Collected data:
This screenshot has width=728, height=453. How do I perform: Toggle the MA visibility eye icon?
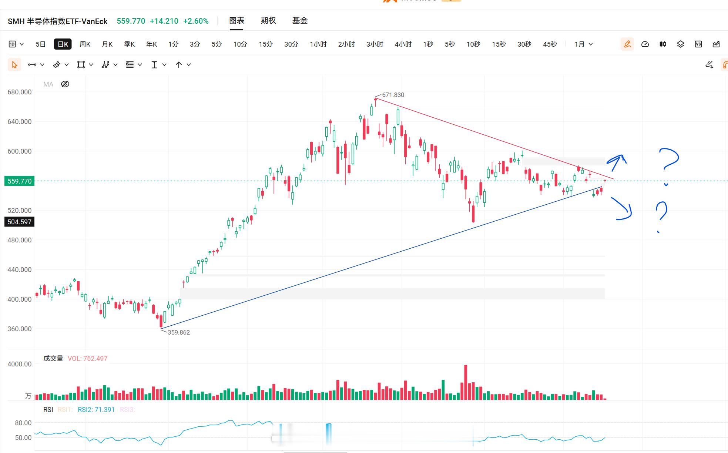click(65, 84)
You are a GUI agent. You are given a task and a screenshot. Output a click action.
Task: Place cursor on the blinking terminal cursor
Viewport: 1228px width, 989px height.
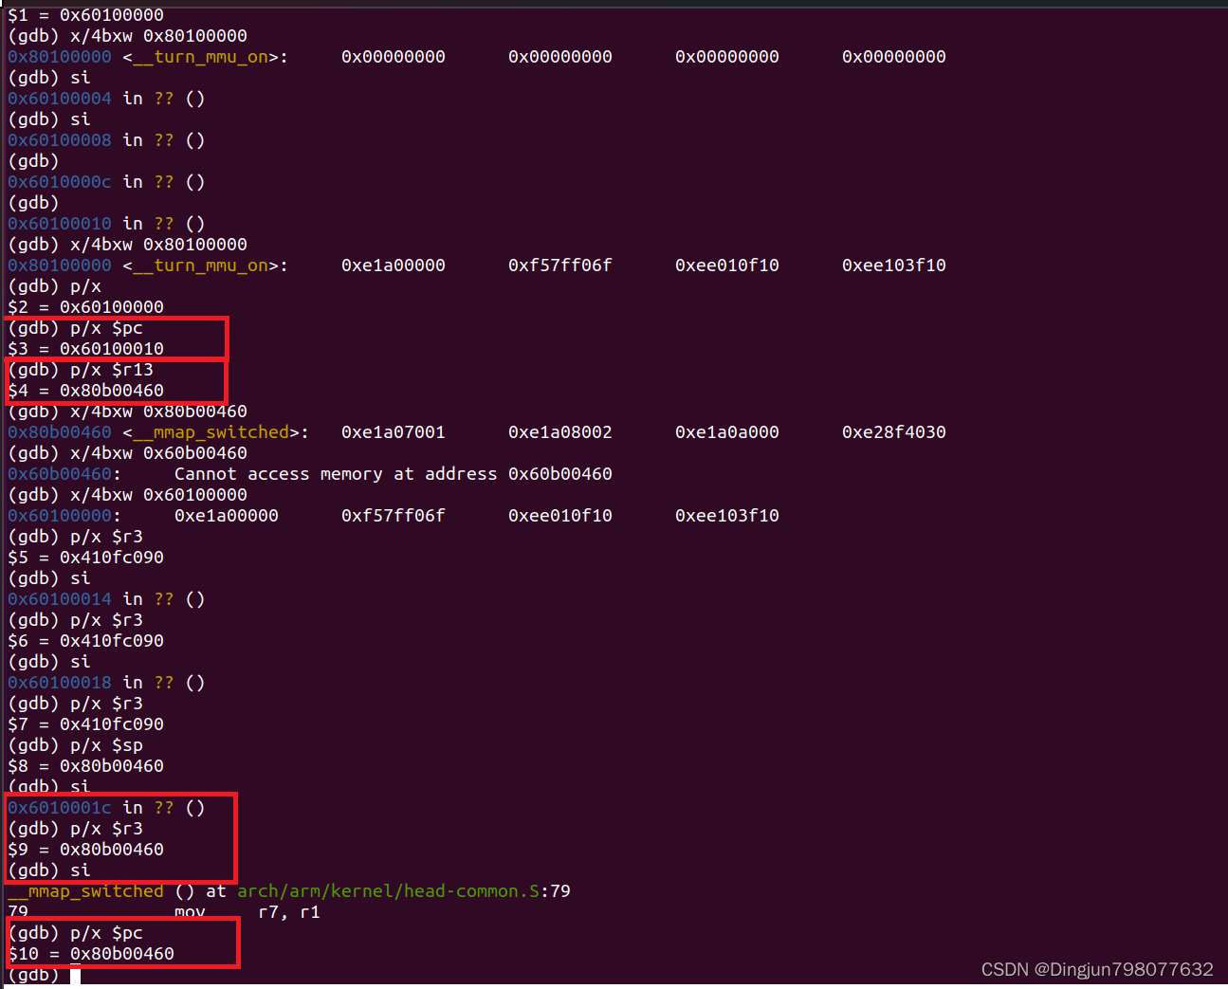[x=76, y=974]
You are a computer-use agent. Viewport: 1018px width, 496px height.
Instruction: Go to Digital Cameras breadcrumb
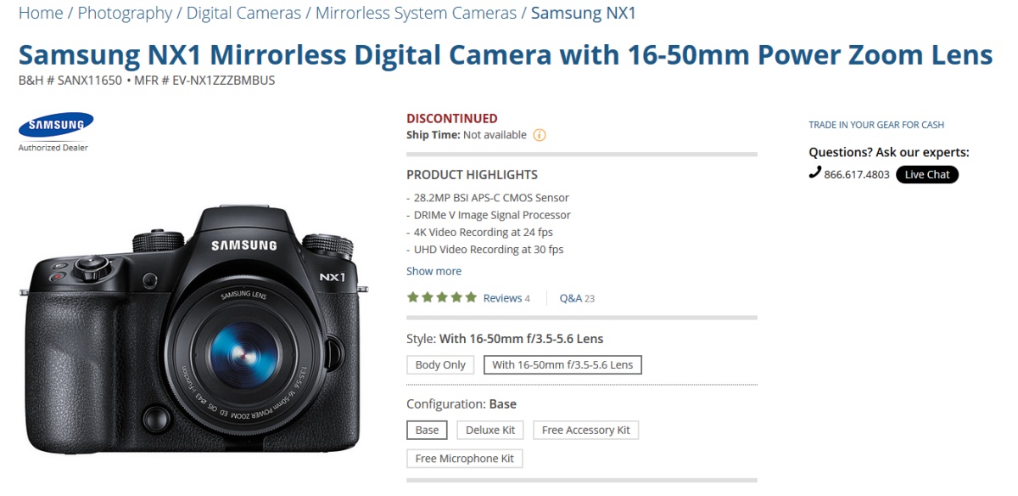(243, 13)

→ **Problem to solve**:
Rewrite all the lines of the collected data above, requests included, multiplying every coordinate in the answers by 1.6 and rounding to whole numbers, with halves rounded up. Leave the pictures out.

→ **Written answer**:
This screenshot has width=728, height=453. How do I perform: Toggle the MA visibility eye icon?
click(104, 134)
You are a GUI agent. You are given a task and a screenshot. Output a click action.
Task: Place cursor on the blinking terminal cursor
Viewport: 1228px width, 989px height.
[x=122, y=1558]
You are a computer-use agent. Viewport: 1018px width, 496px height.
Instruction: Go to Digital Cameras breadcrumb
(389, 21)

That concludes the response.